#### How to complete this task:
An exact copy of all the data below is needed.

#### Record set:
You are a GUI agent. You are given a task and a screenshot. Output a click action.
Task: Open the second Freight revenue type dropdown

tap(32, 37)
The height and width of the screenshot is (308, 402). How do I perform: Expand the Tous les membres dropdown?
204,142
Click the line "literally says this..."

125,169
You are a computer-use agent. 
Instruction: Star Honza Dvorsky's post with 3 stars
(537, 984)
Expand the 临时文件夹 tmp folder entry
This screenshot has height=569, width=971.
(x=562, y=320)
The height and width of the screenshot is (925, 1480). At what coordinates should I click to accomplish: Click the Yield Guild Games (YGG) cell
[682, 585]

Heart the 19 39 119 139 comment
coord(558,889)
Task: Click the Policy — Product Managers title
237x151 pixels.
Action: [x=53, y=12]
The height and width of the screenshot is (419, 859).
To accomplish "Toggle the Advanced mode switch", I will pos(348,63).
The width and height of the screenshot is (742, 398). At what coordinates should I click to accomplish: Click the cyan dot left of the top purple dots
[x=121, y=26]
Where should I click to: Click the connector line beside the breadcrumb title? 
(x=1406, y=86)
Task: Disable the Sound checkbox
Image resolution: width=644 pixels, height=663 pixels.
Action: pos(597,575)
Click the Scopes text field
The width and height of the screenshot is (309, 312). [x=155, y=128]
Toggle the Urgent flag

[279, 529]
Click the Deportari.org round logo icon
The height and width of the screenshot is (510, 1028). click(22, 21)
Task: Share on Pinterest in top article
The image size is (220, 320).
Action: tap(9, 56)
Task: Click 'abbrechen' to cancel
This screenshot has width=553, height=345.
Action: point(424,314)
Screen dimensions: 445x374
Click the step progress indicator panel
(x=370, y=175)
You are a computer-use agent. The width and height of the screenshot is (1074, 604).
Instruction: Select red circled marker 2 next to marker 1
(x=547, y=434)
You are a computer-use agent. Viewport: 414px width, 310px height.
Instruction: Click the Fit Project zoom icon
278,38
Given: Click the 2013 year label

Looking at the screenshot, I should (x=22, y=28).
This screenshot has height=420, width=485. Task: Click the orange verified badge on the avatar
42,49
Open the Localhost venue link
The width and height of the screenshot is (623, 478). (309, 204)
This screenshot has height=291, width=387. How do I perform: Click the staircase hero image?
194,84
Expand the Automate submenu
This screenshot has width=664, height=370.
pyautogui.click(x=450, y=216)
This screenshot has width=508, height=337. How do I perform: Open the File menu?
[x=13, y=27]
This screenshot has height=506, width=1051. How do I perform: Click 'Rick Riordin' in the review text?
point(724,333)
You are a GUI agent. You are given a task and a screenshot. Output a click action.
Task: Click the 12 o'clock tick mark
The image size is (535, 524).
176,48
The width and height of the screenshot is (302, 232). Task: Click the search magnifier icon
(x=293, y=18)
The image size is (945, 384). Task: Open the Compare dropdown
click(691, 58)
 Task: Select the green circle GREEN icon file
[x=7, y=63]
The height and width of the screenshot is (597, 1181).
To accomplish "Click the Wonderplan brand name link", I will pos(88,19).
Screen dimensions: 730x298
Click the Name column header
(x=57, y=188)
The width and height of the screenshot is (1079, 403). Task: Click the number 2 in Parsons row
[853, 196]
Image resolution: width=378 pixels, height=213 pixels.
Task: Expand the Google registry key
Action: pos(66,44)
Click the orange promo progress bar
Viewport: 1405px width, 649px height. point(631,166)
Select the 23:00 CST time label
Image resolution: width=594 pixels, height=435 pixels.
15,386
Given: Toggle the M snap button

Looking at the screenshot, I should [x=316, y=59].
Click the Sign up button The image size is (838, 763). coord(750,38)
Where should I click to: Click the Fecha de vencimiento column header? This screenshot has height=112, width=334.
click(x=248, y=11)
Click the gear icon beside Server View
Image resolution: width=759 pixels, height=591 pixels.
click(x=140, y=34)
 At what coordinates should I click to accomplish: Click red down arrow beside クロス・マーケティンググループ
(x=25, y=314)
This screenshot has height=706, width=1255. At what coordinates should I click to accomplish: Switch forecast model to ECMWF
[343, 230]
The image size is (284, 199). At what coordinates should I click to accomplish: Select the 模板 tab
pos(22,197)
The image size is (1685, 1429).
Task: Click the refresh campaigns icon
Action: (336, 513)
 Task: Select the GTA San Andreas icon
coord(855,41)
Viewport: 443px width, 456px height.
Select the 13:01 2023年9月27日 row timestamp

#### Reply to the exercise:
You are a GUI agent. You are given a task and a screenshot. Output a click action.
Task: Open the second Freight revenue type dropdown

tap(32, 37)
The height and width of the screenshot is (308, 402). How do I perform: Expand the Tous les membres dropdown?
204,142
Click the line "literally says this..."

125,169
You are a computer-use agent. 
Instruction: Star Honza Dvorsky's post with 3 stars
(537, 984)
Expand the 临时文件夹 tmp folder entry
This screenshot has height=569, width=971.
(x=562, y=320)
The height and width of the screenshot is (925, 1480). At what coordinates should I click to accomplish: Click the Yield Guild Games (YGG) cell
[682, 585]

Heart the 19 39 119 139 comment
coord(558,889)
Task: Click the Policy — Product Managers title
237x151 pixels.
Action: [x=53, y=12]
The height and width of the screenshot is (419, 859).
To accomplish "Toggle the Advanced mode switch", I will pos(348,63).
The width and height of the screenshot is (742, 398). At what coordinates should I click to accomplish: Click the cyan dot left of the top purple dots
[x=121, y=26]
Where should I click to: Click the connector line beside the breadcrumb title? 
(x=1406, y=86)
Task: Disable the Sound checkbox
Image resolution: width=644 pixels, height=663 pixels.
Action: pos(597,575)
Click the Scopes text field
The width and height of the screenshot is (309, 312). [x=155, y=128]
Toggle the Urgent flag

[279, 529]
Click the Deportari.org round logo icon
The height and width of the screenshot is (510, 1028). click(22, 21)
Task: Share on Pinterest in top article
The image size is (220, 320).
Action: tap(9, 56)
Task: Click 'abbrechen' to cancel
This screenshot has width=553, height=345.
Action: point(424,314)
Screen dimensions: 445x374
Click the step progress indicator panel
(x=370, y=175)
You are a computer-use agent. The width and height of the screenshot is (1074, 604).
Instruction: Select red circled marker 2 next to marker 1
(x=547, y=434)
You are a computer-use agent. Viewport: 414px width, 310px height.
Instruction: Click the Fit Project zoom icon
278,38
Given: Click the 2013 year label

Looking at the screenshot, I should (x=22, y=28).
This screenshot has height=420, width=485. Task: Click the orange verified badge on the avatar
42,49
Open the Localhost venue link
The width and height of the screenshot is (623, 478). (309, 204)
This screenshot has height=291, width=387. How do I perform: Click the staircase hero image?
194,84
Expand the Automate submenu
This screenshot has width=664, height=370.
pyautogui.click(x=450, y=216)
This screenshot has width=508, height=337. How do I perform: Open the File menu?
[x=13, y=27]
This screenshot has height=506, width=1051. How do I perform: Click 'Rick Riordin' in the review text?
point(724,333)
You are a GUI agent. You are given a task and a screenshot. Output a click action.
Task: Click the 12 o'clock tick mark
The image size is (535, 524).
176,48
The width and height of the screenshot is (302, 232). Task: Click the search magnifier icon
(x=293, y=18)
The image size is (945, 384). Task: Open the Compare dropdown
click(691, 58)
 Task: Select the green circle GREEN icon file
[x=7, y=63]
The height and width of the screenshot is (597, 1181).
To accomplish "Click the Wonderplan brand name link", I will pos(88,19).
Screen dimensions: 730x298
Click the Name column header
(x=57, y=188)
The width and height of the screenshot is (1079, 403). Task: Click the number 2 in Parsons row
[853, 196]
Image resolution: width=378 pixels, height=213 pixels.
Task: Expand the Google registry key
Action: pos(66,44)
Click the orange promo progress bar
Viewport: 1405px width, 649px height. point(631,166)
Select the 23:00 CST time label
Image resolution: width=594 pixels, height=435 pixels.
15,386
Given: Toggle the M snap button

Looking at the screenshot, I should [x=316, y=59].
Click the Sign up button The image size is (838, 763). coord(750,38)
Where should I click to: Click the Fecha de vencimiento column header? This screenshot has height=112, width=334.
click(x=248, y=11)
Click the gear icon beside Server View
Image resolution: width=759 pixels, height=591 pixels.
click(x=140, y=34)
 At what coordinates should I click to accomplish: Click red down arrow beside クロス・マーケティンググループ
(x=25, y=314)
This screenshot has height=706, width=1255. At what coordinates should I click to accomplish: Switch forecast model to ECMWF
[343, 230]
The image size is (284, 199). At what coordinates should I click to accomplish: Select the 模板 tab
pos(22,197)
The image size is (1685, 1429).
Task: Click the refresh campaigns icon
Action: (336, 513)
 Task: Select the GTA San Andreas icon
coord(855,41)
Viewport: 443px width, 456px height.
Select the 13:01 2023年9月27日 row timestamp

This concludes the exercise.